Esta crisis ha creado un superhéroe en la figura del fallecido Doctor Li Wenliang que alertó de la peligrosidad del virus. Sin embargo, también ha creado a un supervillano en la figura de un ciudadano anónimo que viajó de Wuhan a Zhejiang y que, aun siendo consciente que padecía los síntomas del virus, se paseó por toda la ciudad contaminando a todo aquel que encontraba en su camino. De hecho Zhejiang, presenta un número de casos registrados anormalmente alto en relación a sus prefecturas vecinas. Todo el mundo espera y desea que este supervillano tenga un castigo ejemplar. El Gobierno chino ya ha advertido que actuaciones similares tendrán consecuencias penales.

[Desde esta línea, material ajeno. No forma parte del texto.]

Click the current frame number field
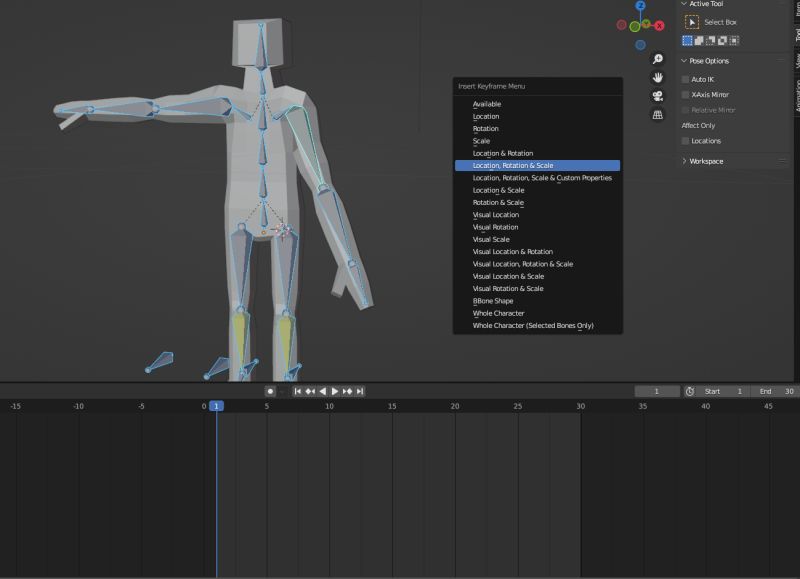 pyautogui.click(x=656, y=391)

Por lo demás, en régimen de semi-aislamiento, mi vida transcurre despacio. Uno de los momentos que suponen un pequeño punto de inflexión que ayuda a romper la monotonía es el paseo diario por la urbanización.
A este paseo, le precede una ceremonia bien definida. Localizar la máscara y el bote de gel antiséptico. Salir al rellano y agudizar el oído. Una vez que estamos seguros de que el ascensor no está en funcionamiento (para evitar la posibilidad de que llegue con algún ocupante), llamamos al ascensor. Esta tarea me corresponde a mí, puesto que suelo llevar mi monopatín, cuya punta uso como improvisado instrumento para pulsar los botones que accionan el elevador.
Con alguna frecuencia, durante nuestro paseo, nos encontramos con otras personas. Estos encuentros revisten momentos de cierta tensión. El otro día, en un punto donde el camino se estrecha entre dos zonas verdes, una persona caminaba en mi dirección. Nos miramos de forma furtiva. Es difícil de explicar. Es una mirada polivalvamente, que escudriña al oponente, advierte de tu presencia y al mismo tiempo le pide disculpas por algo que aún no ha sucedido. De pronto, el caminante avivó el paso y con una agilidad impropia de su edad, saltó el seto y continuó su trayecto por el césped. Situaciones similares se repiten a diario.
En las urbanizaciones es habitual la presencia de máquinas de vending de lo más variopintas; las hay que dispensan huevos, yogures... En mi recinto hay una que expende pollos asados. Cada vez que me acerco a esta máquina, una voz metálica de mujer intenta llamar mi atención. “Bienvenido estimado cliente, pruebe nuestro delicioso pollo asado”. Esta máquina fue instalada poco antes de la crisis del coronavirus y no tuvo ningún éxito. Con las primeras señales de alarma, la máquina despachó en un día lo que no había despachado en semanas. Ahora luce un solo ejemplar de pollo y un cartel hecho de forma apresurada y un tanto zafia advierte que no se puede comprar. Creo que será interesante seguir el presumible proceso de fosilización del pollo desamparado.